If a marketplace facilitator’s direct sales are filled from inventory located outside of Illinois and no other selling activities occur in Illinois, it must collect state and local ROT at the destination rate, as with third-party sales.
Illinois is trying to right past wrongs
The inherently confusing nature of sales and use tax in Illinois may have confused lawmakers in the state and caused some marketplace sales to be double taxed in 2020. For a time, the Illinois tax code inadvertently required both marketplace facilitators and marketplace sellers to collect tax on the same transaction. Oops.
Illinois Senate Bill 2066 seeks to rectify any past double taxation errors. If enacted, it would exempt “sales of tangible personal property made by a marketplace seller over a marketplace for which tax is due under this Act but for which use tax has been collected and remitted to the Department by a marketplace facilitator” for the period January 1, 2020, through December 31, 2020. Update: SB 2066 became law on August 27, 2021.

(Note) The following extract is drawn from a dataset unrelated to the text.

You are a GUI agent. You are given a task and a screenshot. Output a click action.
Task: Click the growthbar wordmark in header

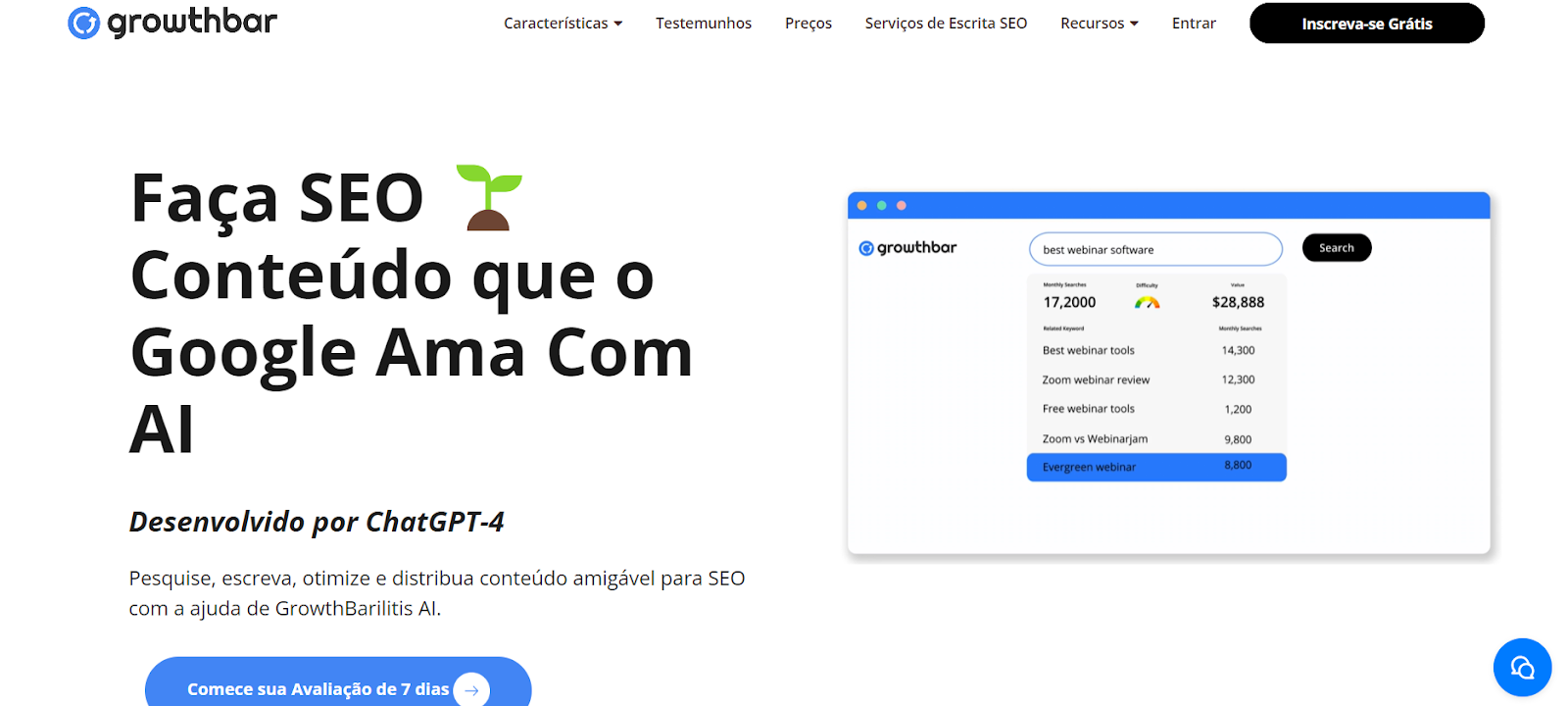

Marketplace sellers that can prove they properly remitted tax on such sales may file a claim for a credit with the Department of Revenue. However, if the marketplace facilitator already obtained a credit or refund for such taxes, or is seeking a credit or a refund, the marketplace seller cannot claim the credit.
A marketplace seller that obtains the credit must “maintain books and records demonstrating that the use tax on such sales has been collected and remitted by a marketplace facilitator.”
Could there be a better way?
I did catch that ferry in Igoumenitsa, by the way, marveling that no cars collided and none of the passengers who jumped out to walk on were hit (we were glad we followed their lead, as cars were packed so tightly the passenger doors wouldn’t open). The ferry workers clearly knew what they were doing. Still, we couldn’t help but think updating the process could improve the overall experience for travelers.
The folks at the Illinois Department of Revenue know what they’re doing, too, and I suppose they’re making the best of the laws they have. But I wonder, could Illinois be better served by updating its sales and use tax laws, instead?